Am Ende blieben sich alle treu: die Herthaner, die pünktlich zum Abschluß der vorerst letzten Zweitligasaison eine 0:2-Niederlage gegen den KFC Uerdingen hinnehmen mußten, und auch zahlreiche Hertha-Fans, die pünktlich zum Abpfiff jener Zweitligasaison das Spielfeld stürmten und sich einige Scharmützel mit der Polizei und den Ordnern lieferten. Allein die Aussicht auf das Freibier auf dem Maifeld, wohin Hertha BSC zur Aufstiegsfeier eingeladen hatte, konnte die Gemüter beruhigen.

Zuvor hatten die Herthaner 90 Minuten lang unter Beweis stellen dürfen, wie langweilig und ermüdend Erfolg sein kann. Der Aufstieg allein, sagte ein etwa vierzigjähriger Hertha-Anhänger aus dem Block 1, bedeutet eben nicht in jedem Fall Erstklassigkeit. Recht hatte er. Über lange Strecken des Spiels war der KFC Uerdingen die bessere Mannschaft. Möglicherweise waren die Herthaner in Gedanken schon bei besagter Feier, im Urlaub, oder sie dachten mit Schrecken an die künftigen Gegner wie Bayern München oder Borussia Dortmund.

Nachdem Onderka bereits in der 24. Minute das 1:0 für die ehemalige Werkself geschossen hatte, blieb die Mehrzahl der 24.000 Zuschauer im Olympiastadion still. Von Aufstiegseuphorie fortan keine Spur. Nur ein paar unverbesserliche und trotzige Optimisten wagten Sprechchöre wie: „Nie mehr zweite Liga!“ oder „Hurra, hurra, Berlin ist wieder da!“

Ebenso unaufgeregt verlief die Aufstiegsfeier auf dem Maifeld, die bereits um 13 Uhr begonnen hatte und ebenso wie das Fußballgeschick der Herthaner als Ausdruck tiefster Provinzialität verstanden werden mußte. Dabei hatte unter anderem der Regierende Bürgermeister Eberhard Diepgen das Team von Trainer Röber für den Aufstieg geehrt.

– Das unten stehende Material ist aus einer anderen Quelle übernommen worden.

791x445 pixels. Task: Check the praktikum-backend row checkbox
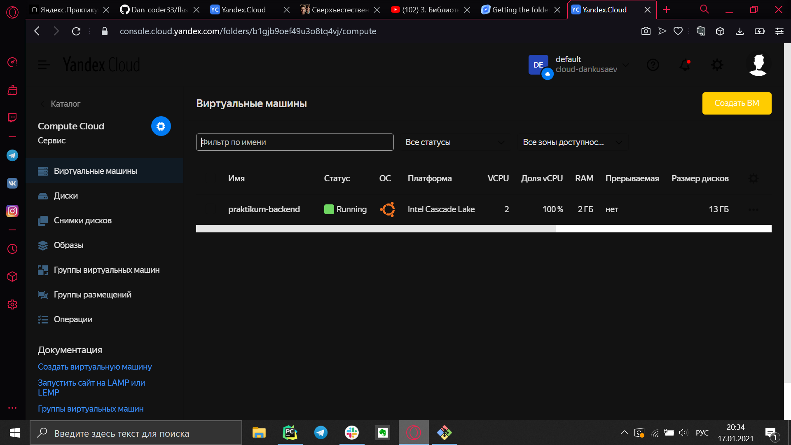pos(211,209)
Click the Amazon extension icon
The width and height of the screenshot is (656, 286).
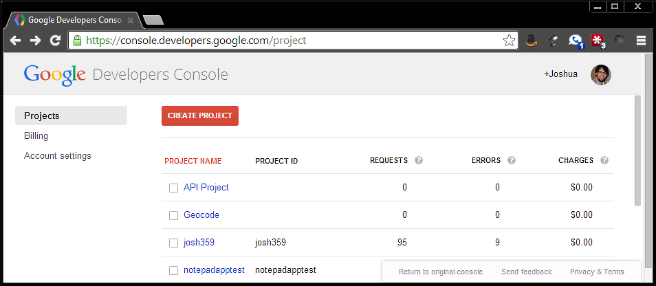coord(531,41)
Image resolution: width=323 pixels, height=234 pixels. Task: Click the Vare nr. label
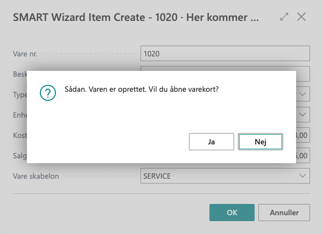point(26,54)
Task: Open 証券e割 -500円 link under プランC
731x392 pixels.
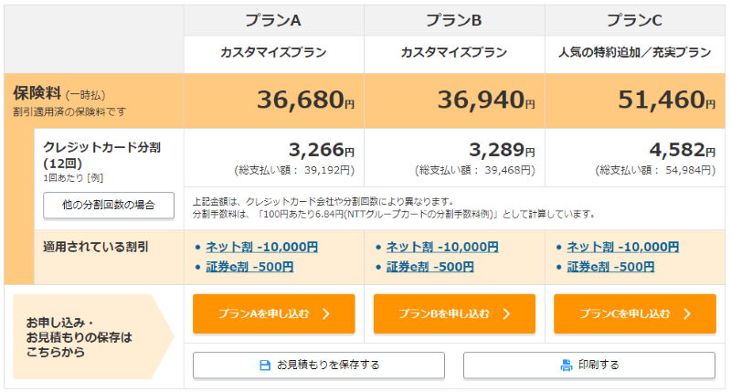Action: (610, 267)
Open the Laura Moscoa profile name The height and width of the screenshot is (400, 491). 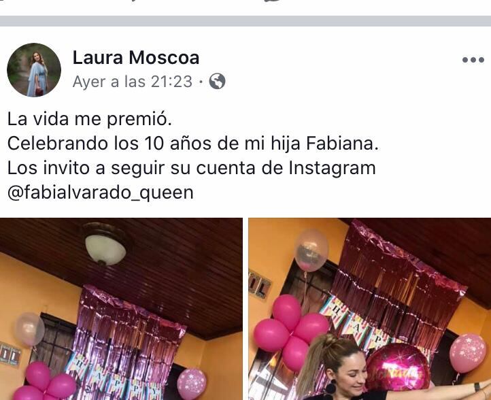click(x=136, y=58)
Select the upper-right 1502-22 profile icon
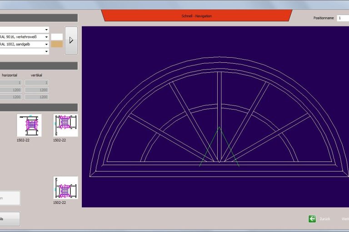This screenshot has height=232, width=349. [65, 126]
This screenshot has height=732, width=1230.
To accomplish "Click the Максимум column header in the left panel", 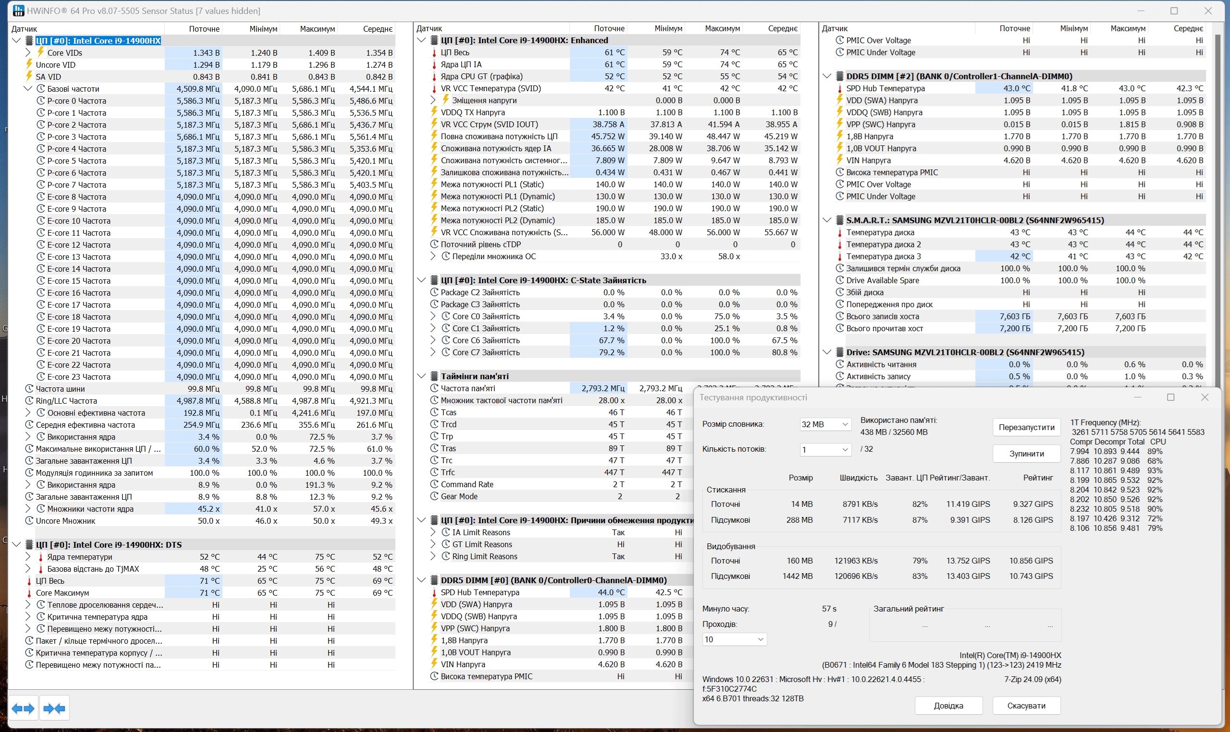I will point(317,29).
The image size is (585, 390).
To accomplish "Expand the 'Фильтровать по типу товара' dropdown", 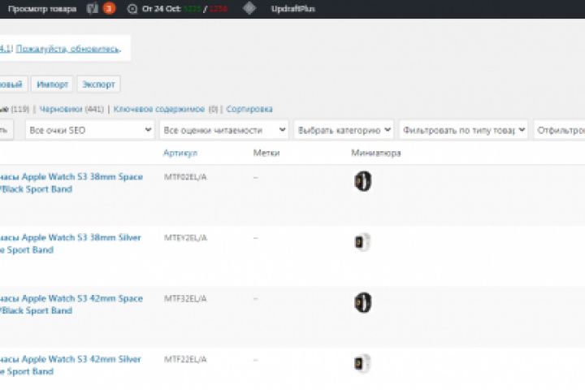I will click(463, 130).
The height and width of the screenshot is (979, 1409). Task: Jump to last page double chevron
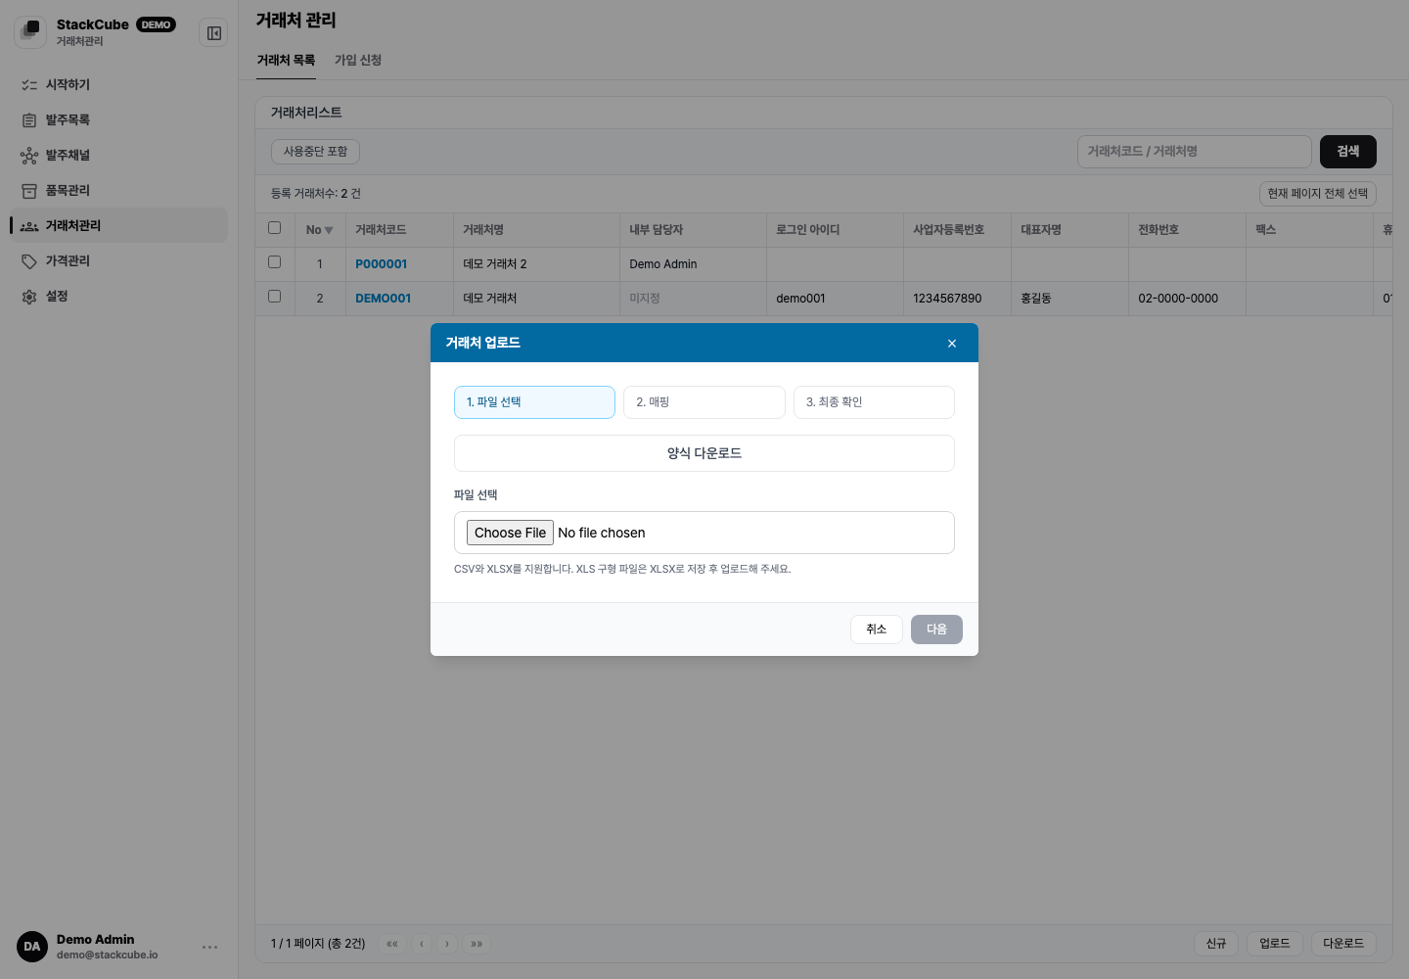click(477, 944)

Als Star des Nachmittags präsentierte sich Altrocker Frank Zander mit seiner Band Flashback, der es sich nicht nehmen ließ, während der Halbzeitpause auf dem Rasen des Olympiastadions, die neue Hertha-Hymne vorzustellen. Die Mehrzahl der Fans ertrug allerdings die Aufstiegsfeier ebenso tapfer wie den Spielverlauf, dem der Uerdinger Müller in der 77. Minute mit dem 2:0 die Krönung aufsetzte. Zahlreiche Zuschauer mit den neugedruckten Hertha- T-Shirts („Aufstieg 97 – Ich war dabei“) verließen daraufhin das Stadionrund.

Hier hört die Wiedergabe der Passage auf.